3. The pulmo-cutaneous arch (Ductus pulmo-cutaneus), (Figs. 132 143, and 145 III) is the hindmost (fifth embryonic) of the three persistent arches; it passes upwards and forwards on the oesophagus, and at the level of the carotid gland divides into two branches, the pulmonary artery and the cutaneous artery.

a. The pulmonary artery (Arteria pulmonalis) runs backwards to the root of the lung, along the outer surface of which it is continued in a sinuous course. It supplies the lung.

b. The cutaneous artery (Arteria cutanea magna), (Fig. 149 c.m.) [passes along the deeper surface of the M. petrohyoideus III until near the prootic bone; in this course it travels forwards, outwards, and upwards, crosses the outer border of the muscles, and appears between the M. levator anguli scapulae and the M. sternocleidomastoideus. At this point the artery curves sharply round to reach the angle of the jaw, the hinder border of the M. depressor maxillae inferioris. The curve so formed and the descending limb are covered by the M. depressor maxillae inferioris. The artery then passes backwards to form a rich anastomosis in the skin almost as far as the posterior end of the trunk. It supplies the following branches:‍—

(1) The Ramus dorsalis (Virchow) arises immediately in front of the curve of the main artery; it ascends behind the M. temporalis, and passes along the anterior border of the M. depressor maxillae to the skin, where it curves backwards. It supplies small twigs forwards as far as the eyelids.
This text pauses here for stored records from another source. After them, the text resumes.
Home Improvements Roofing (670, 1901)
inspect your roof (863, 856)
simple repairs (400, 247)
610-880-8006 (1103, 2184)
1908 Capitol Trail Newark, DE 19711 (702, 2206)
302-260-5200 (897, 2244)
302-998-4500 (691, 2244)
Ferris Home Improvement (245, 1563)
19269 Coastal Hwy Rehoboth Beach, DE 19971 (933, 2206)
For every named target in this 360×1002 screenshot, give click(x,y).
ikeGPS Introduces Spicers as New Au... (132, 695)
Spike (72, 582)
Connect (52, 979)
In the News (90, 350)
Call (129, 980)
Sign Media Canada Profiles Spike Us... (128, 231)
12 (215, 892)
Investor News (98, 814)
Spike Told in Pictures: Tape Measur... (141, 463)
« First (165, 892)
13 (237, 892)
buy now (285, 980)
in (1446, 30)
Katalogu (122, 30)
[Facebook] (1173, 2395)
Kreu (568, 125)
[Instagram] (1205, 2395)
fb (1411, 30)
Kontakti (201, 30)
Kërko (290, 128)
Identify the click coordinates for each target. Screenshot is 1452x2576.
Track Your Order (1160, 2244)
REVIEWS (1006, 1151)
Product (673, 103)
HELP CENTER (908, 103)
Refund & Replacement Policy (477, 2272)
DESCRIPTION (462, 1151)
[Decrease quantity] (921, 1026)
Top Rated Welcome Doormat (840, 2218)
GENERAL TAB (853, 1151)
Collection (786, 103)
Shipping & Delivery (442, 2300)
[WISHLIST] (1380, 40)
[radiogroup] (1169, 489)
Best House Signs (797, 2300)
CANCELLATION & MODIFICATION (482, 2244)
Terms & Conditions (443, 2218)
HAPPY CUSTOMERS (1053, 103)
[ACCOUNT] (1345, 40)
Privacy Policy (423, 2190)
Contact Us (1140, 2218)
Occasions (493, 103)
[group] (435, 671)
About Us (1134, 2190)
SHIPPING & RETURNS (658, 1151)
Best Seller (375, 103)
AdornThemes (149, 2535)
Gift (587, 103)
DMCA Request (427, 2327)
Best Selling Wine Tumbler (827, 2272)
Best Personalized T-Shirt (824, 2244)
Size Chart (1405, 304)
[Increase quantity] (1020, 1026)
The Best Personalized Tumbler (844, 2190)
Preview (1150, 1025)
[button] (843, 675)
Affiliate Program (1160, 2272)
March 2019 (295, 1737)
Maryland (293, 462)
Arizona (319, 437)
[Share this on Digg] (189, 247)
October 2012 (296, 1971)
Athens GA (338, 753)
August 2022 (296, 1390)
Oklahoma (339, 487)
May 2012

(2) The Ramus auricularis (Virchow) also arises in front of the curve in the cutaneous artery; sometimes it arises from the Ramus dorsalis. The artery winds around the M. petrohyoideus III near its insertion, and so reaches the posterior wall of the tympanic cavity, where it anastomoses with the R. auricularis of the Ramus maxillaris communis.]

(3) The Arteria pharyngo-maxillaris (Fig. 148 p.m.) is a small branch running forwards and outwards to supply the mucous membrane of the larynx, Eustachian tubes, gums, the lower jaw, and the skin under the mouth. It forms a rich anastomosis with branches of the Ramus maxillaris inferior of the occipital artery, and with others from the pharyngeal branch of the carotid artery; a large branch passes forwards to supply the skin of the throat and floor of the mouth.

(4) The Arteria cutanea pectoris (Fig. 149 c.p.) is distributed to the skin of the breast.